PROBLEM: Look through the entries below and copy exactly the part that begins with the line containing "Task: Click the Τιμη αποτιμησης column header" and ends with the line containing "Task: Expand the History tree node". Do not copy the pictures.

(Screenshot grounding data)
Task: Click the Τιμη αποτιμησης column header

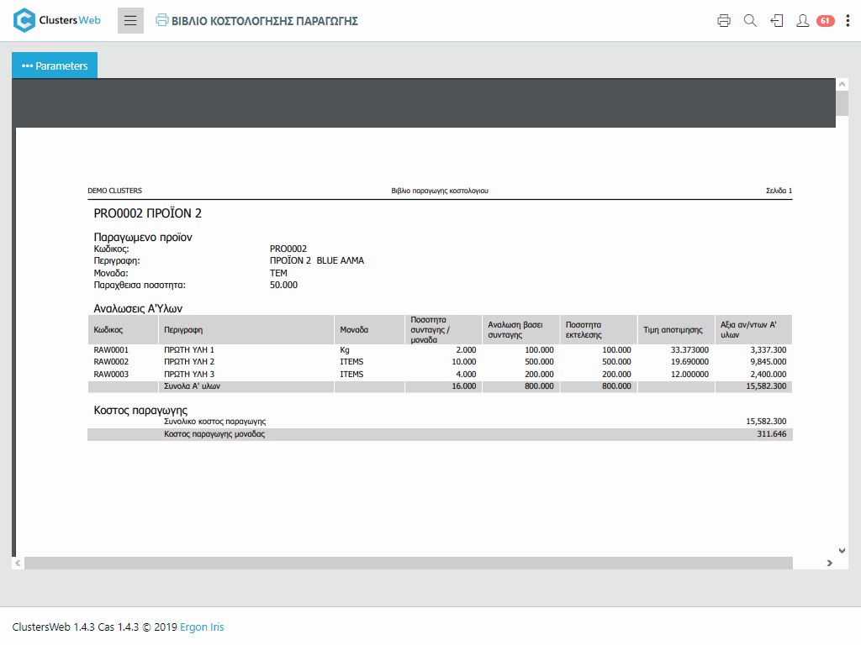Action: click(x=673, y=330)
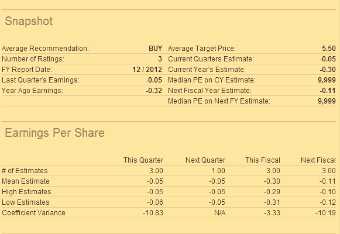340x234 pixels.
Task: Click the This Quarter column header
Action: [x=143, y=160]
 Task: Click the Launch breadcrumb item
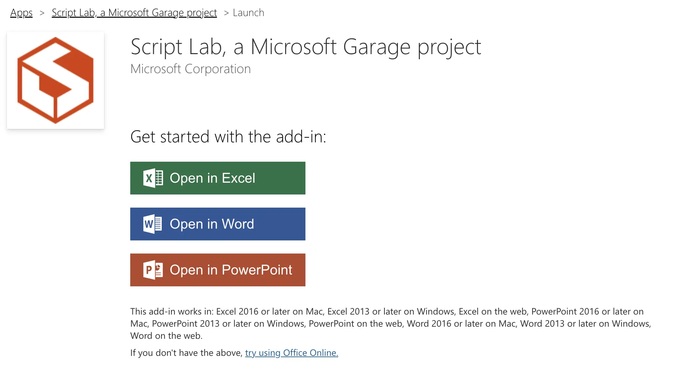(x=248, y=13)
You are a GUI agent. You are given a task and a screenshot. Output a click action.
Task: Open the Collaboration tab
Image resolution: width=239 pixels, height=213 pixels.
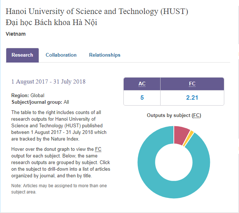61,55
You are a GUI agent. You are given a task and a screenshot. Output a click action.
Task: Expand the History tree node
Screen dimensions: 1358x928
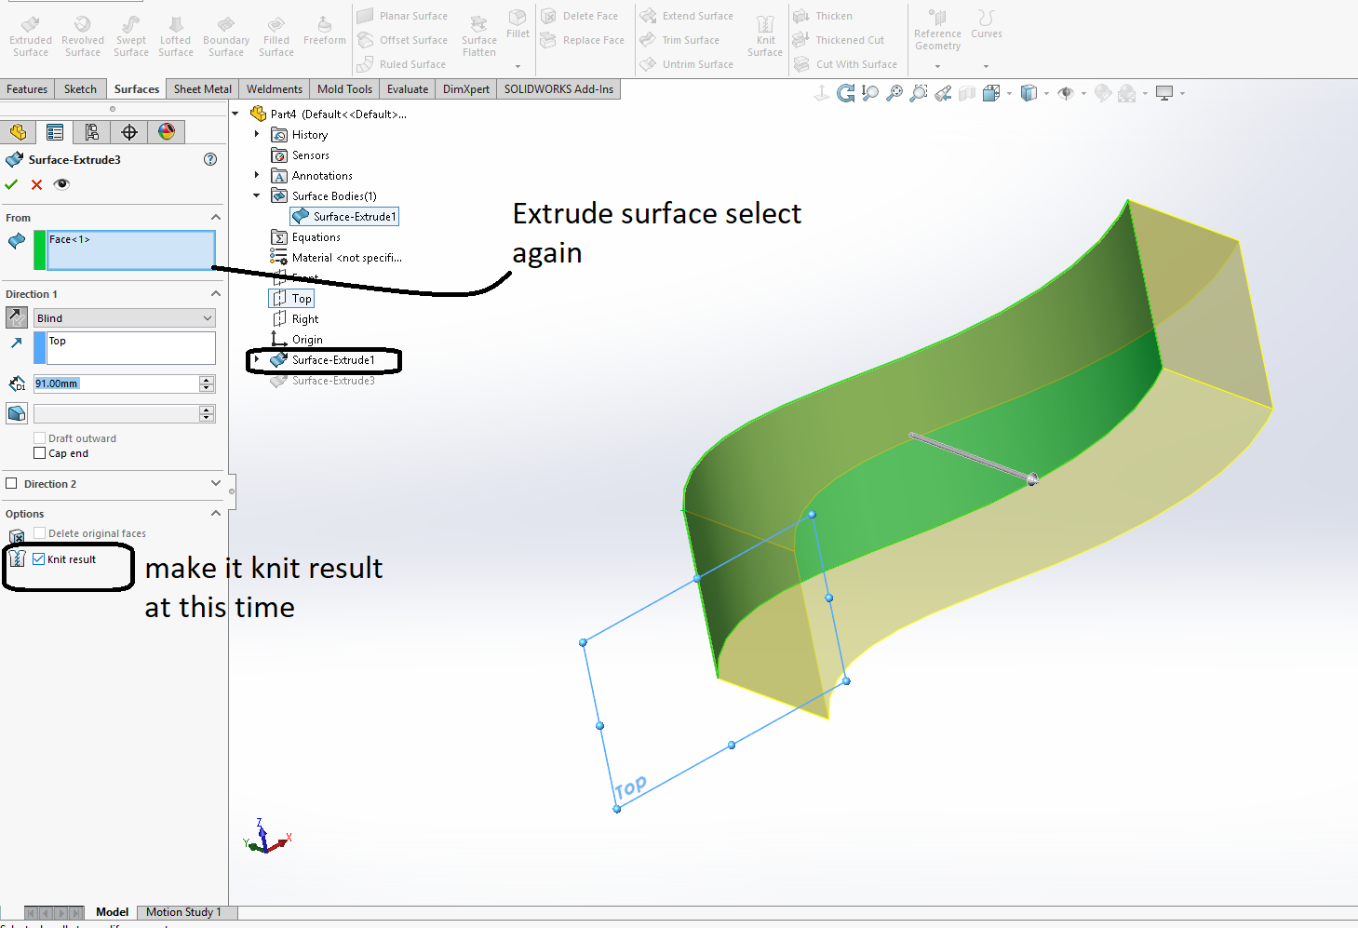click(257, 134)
==
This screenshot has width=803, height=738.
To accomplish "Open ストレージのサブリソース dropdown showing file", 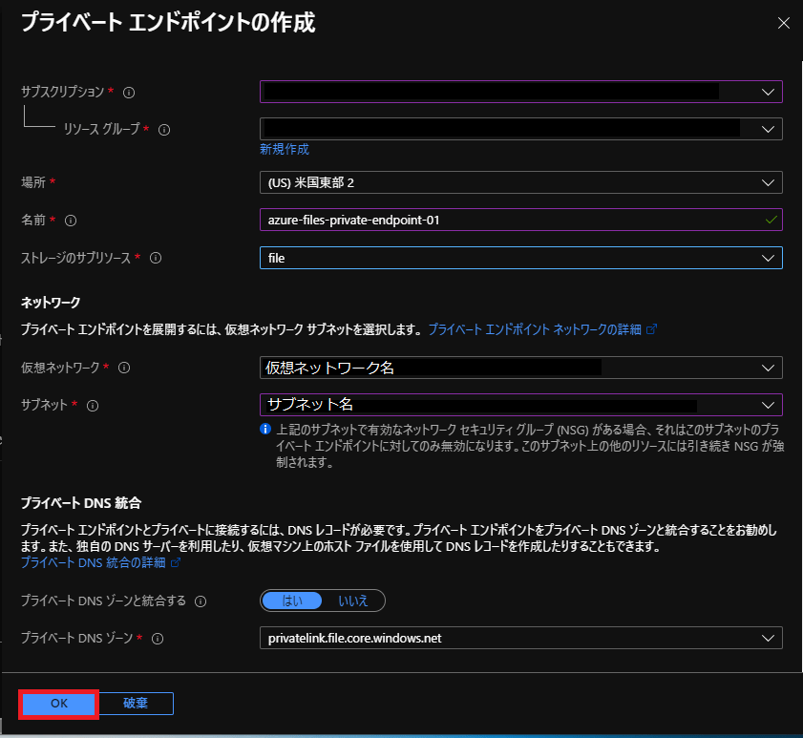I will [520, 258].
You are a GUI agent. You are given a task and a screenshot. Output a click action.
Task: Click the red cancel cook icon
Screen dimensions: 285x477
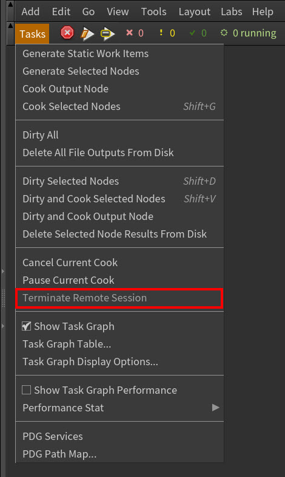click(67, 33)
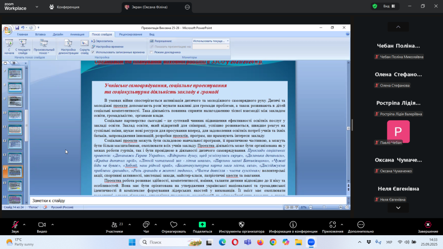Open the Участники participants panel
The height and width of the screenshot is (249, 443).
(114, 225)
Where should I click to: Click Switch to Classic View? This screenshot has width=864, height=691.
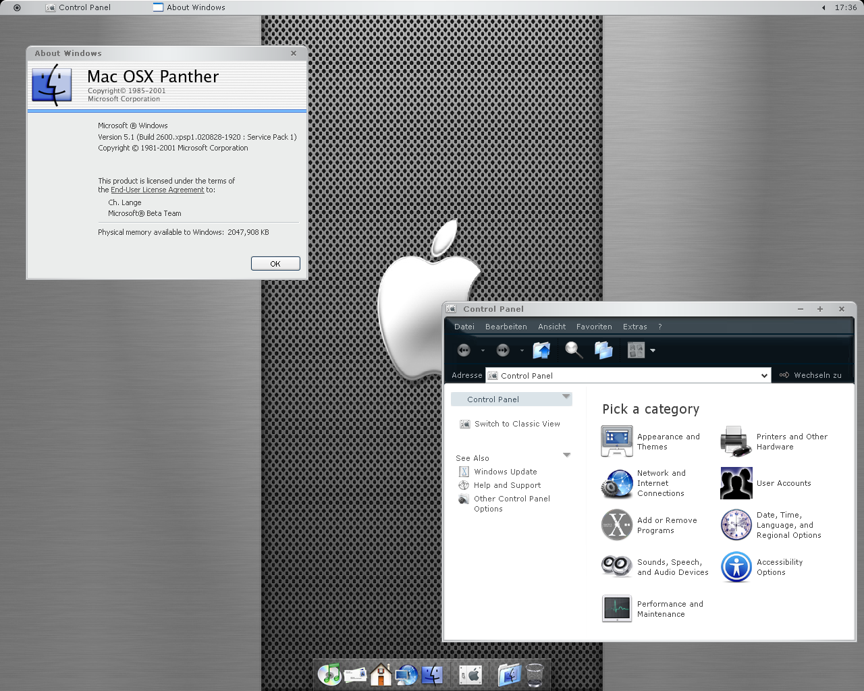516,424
---
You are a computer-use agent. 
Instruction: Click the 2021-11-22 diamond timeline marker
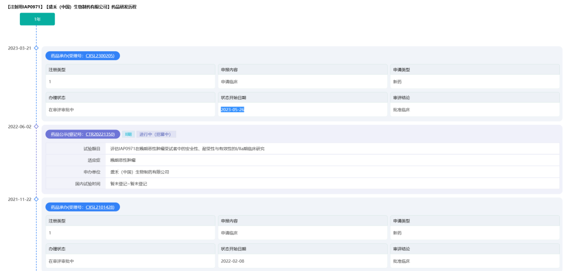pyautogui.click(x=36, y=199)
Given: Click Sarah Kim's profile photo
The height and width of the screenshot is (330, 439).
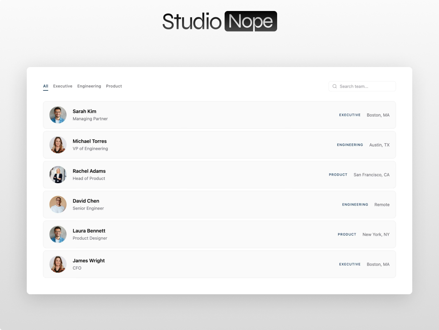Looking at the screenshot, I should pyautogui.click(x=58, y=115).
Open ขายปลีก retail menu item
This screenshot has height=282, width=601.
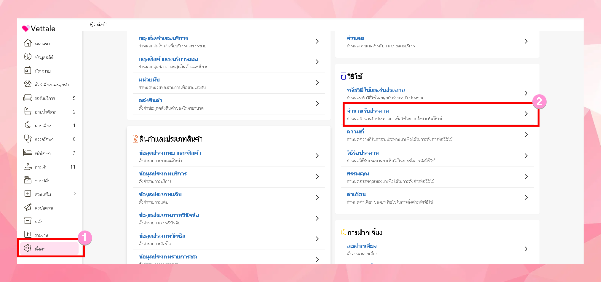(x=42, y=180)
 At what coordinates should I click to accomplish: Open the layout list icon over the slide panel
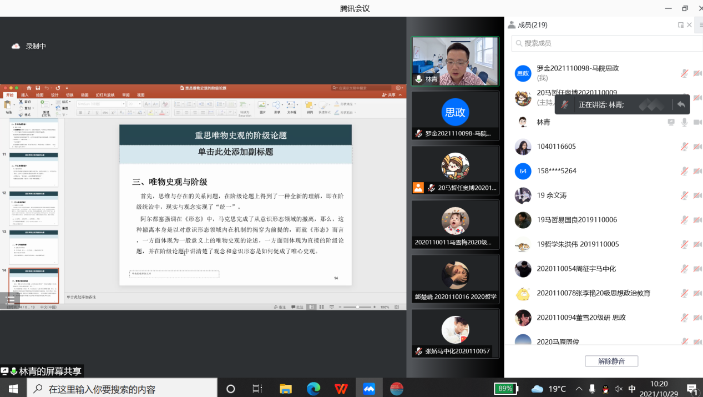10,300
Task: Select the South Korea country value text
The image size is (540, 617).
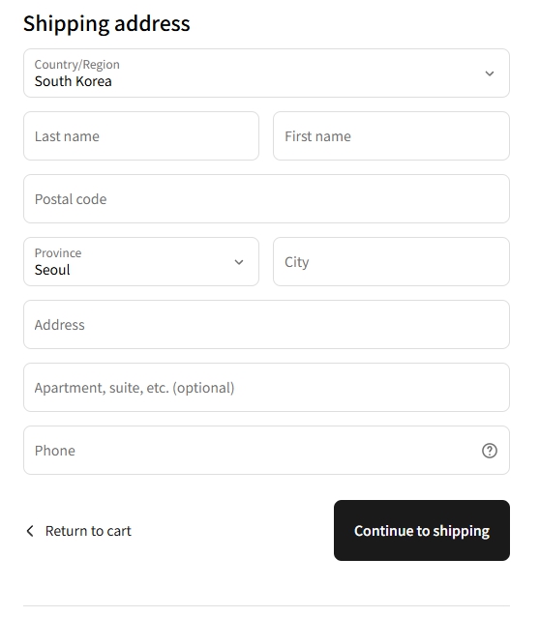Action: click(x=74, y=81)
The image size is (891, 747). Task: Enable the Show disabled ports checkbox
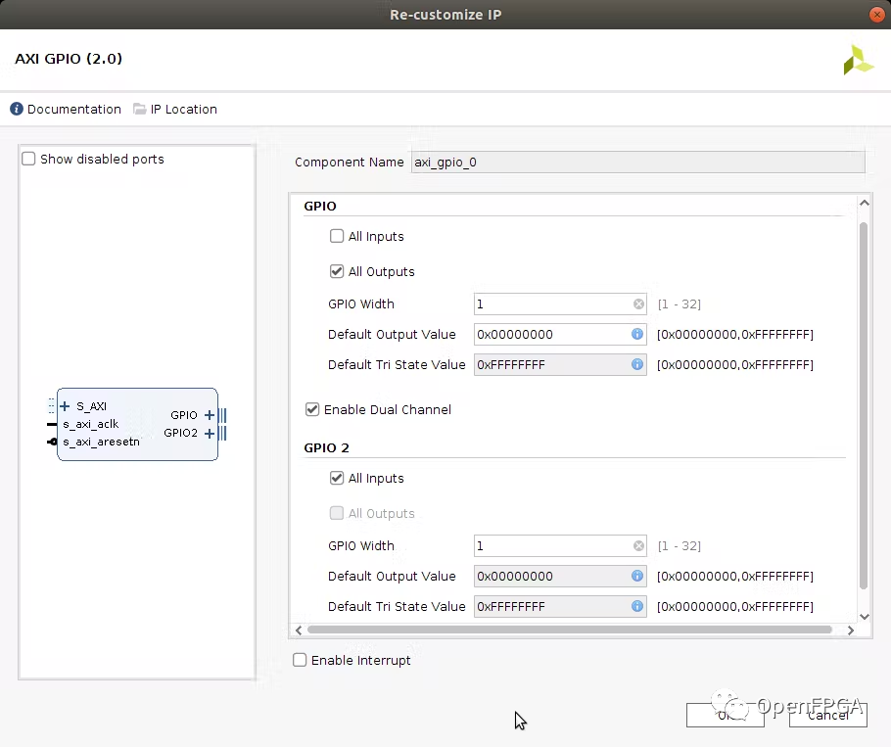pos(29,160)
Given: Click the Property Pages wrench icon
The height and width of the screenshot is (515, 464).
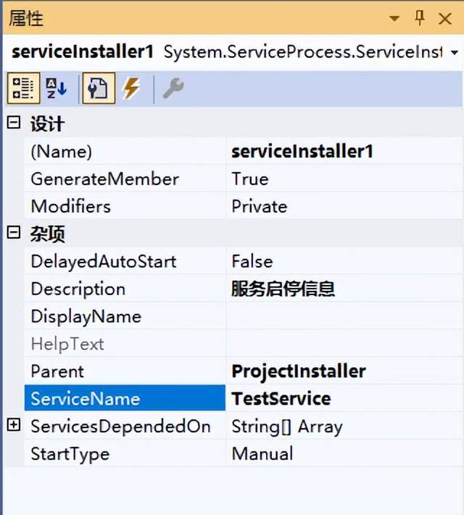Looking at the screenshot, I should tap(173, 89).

SOLUTION BELOW:
Task: Click the Τιμη αποτιμησης column header

Action: click(x=673, y=330)
340x234 pixels.
Task: Click the This Quarter column header
Action: [x=143, y=160]
 Task: Click the Launch breadcrumb item
(x=248, y=13)
You are a GUI agent. You are given a task and a screenshot. Output a click action.
Task: Open the Collaboration tab
Image resolution: width=239 pixels, height=213 pixels.
61,55
You are a GUI agent. You are given a task and a screenshot. Output a click action.
Task: Expand the History tree node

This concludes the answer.